- Влад, вас числят среди ведущих европейских режиссеров, на счету которого несколько международных театральных проектов. Швейцарцы, к примеру, сильно заинтересовались гоголевским “Вием”, почему?

- Это был примечательный проект, который мы осуществляли в одном из известных театральных центров Европы славном городе Лозанне, а продюсером затеи был Рене Гонзалес. Познакомившись с моими работами, он сказал: ставь, что хочешь, и дал полный карт-бланш. Тогда я взял “Вия”, перенес в наши дни и современную Украину и время, и место действия. Получился рассказ о двух французских студентах, один из которых украинского происхождения. На каникулы они решили проехаться в Карпаты. История а результате получилась пронзительной, мы играли ее в Швейцарии, играли в парижском театре De la Ville, освященном именем Сары Бернар, он считается одним из главных во Франции.

- Если говорить о “Последней жертве”, то, учитывая сделанное вами ранее, можно предположить, что с нее вы решили начать писать новую страницу в своей творческой биографии, ничего подобного ранее, кажется, не ставили.

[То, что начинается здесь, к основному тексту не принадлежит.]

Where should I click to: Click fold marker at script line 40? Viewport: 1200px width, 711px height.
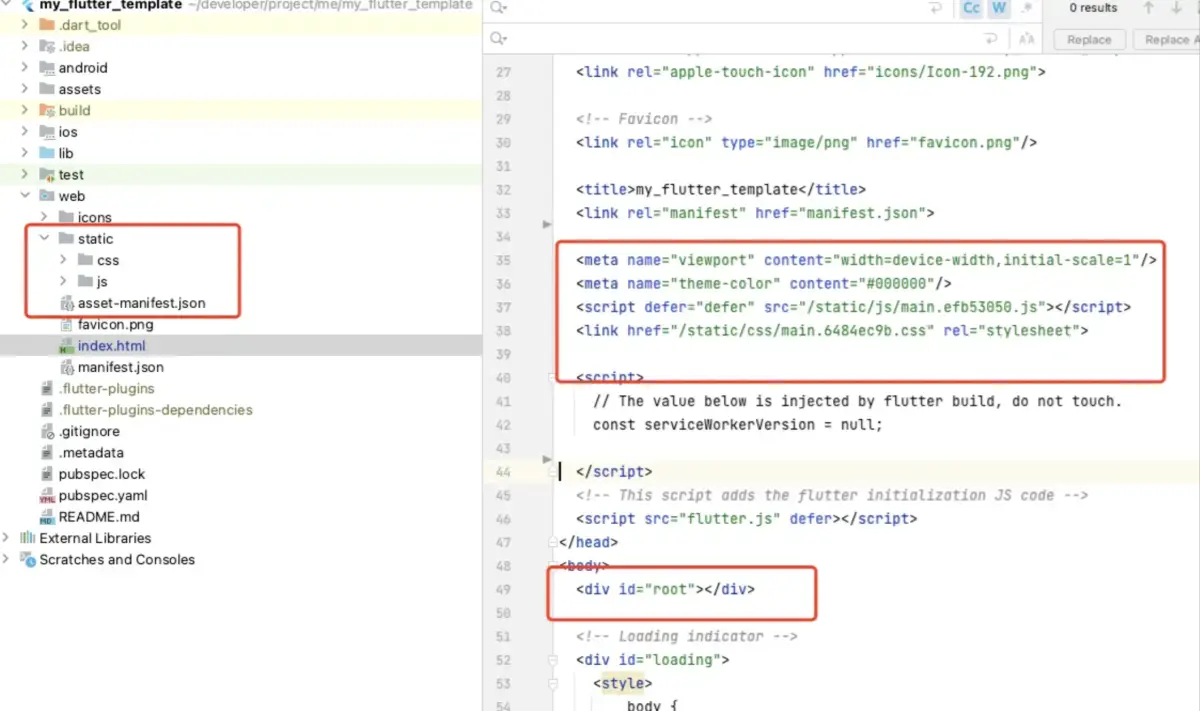[x=551, y=378]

- Во-первых, про себя хочется думать, что, как режиссер, я очень разный, и в ряду с перформансами, операми, балетами и современными пьесами, которые тоже делал, не менее интересен мне и театр психологический, реалистический. Им я тоже занимался немало, и не считаю его для себя новой ступенью. Другое дело, что каждый новый спектакль - всегда открытие. Тут и новый материал, и новые актеры, и встреча нового материала с новыми актерами… Каждый раз все это — необычное, фантастическое путешествие, в которое я пустился и сейчас с Русским театром в Таллинне.

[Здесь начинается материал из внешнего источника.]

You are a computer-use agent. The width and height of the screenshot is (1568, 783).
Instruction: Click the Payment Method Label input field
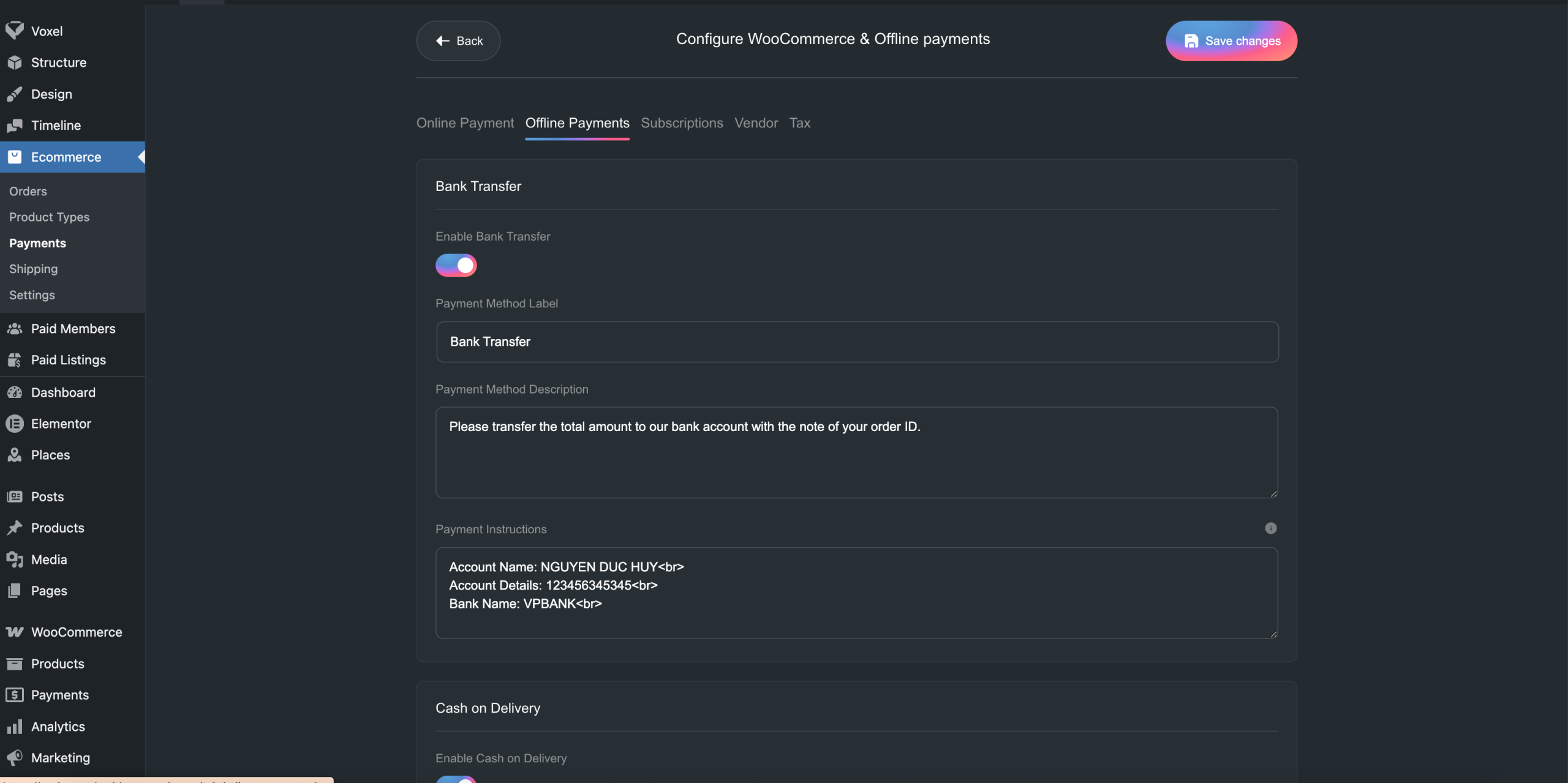point(857,342)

- Вы несколько раз произнесли слово “новый”. Насколько в данном случае нов для вас сам Островский?

- Во-первых, в бытность актером я играл в его пьесе “Свои люди — сочтемся”. Немало занимался Александром Николаевичем и со своими студентами, но именно “Последнюю жертву” и вообще полностью какую-то пьесу Островского я еще ни разу не ставил.

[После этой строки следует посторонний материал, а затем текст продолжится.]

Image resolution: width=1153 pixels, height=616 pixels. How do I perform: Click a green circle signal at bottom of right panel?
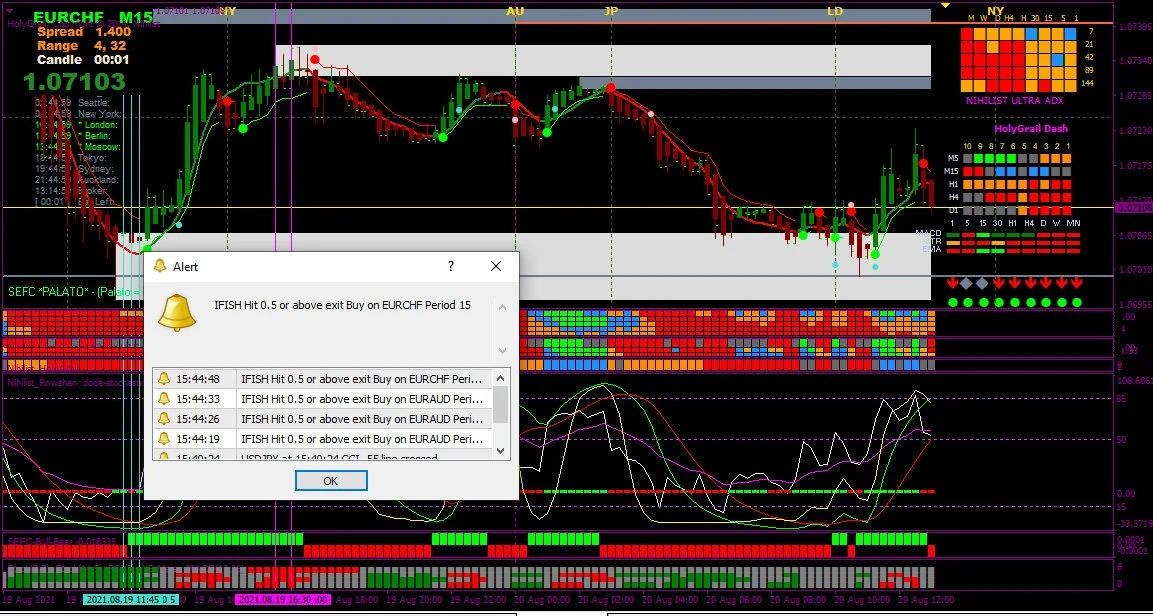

- Сейчас в драматическом театре считается хорошим тоном примерять на наши дни то, что происходило лет 150 назад, в те же, предположим, времена Островского, искать совпадения, переклички. Есть ли, по-вашему, нечто схожее между последней четвертью века ХIХ-го и первой четвертью ХХI-го?

- Люди со временем мало меняются. Страсти, чувство одиночества, желание добра, необходимость делиться и быть услышанным — это неизменно, как неизменны и сами люди, которые и прекрасны, и ужасны, и трогательны и агрессивны. Именно истории о людях и хочется рассказывать. Вообще я считаю, что в русском театре Островский недооценен, в основном играется пять-шесть его пьес, а он автор многих гениальных произведений для сцены. Он как никто другой понимал природу русского человека и был именно театральным писателем. На самом деле, все великие драматурги в мировом театре писали под конкретный театр и конкретных артистов — вспомните Шекспира или Мольера, того же Островского — и поэтому, как это ни парадоксально, в XXI-м веке все звучит так же, как в век Шекспира, Мольера или Островского.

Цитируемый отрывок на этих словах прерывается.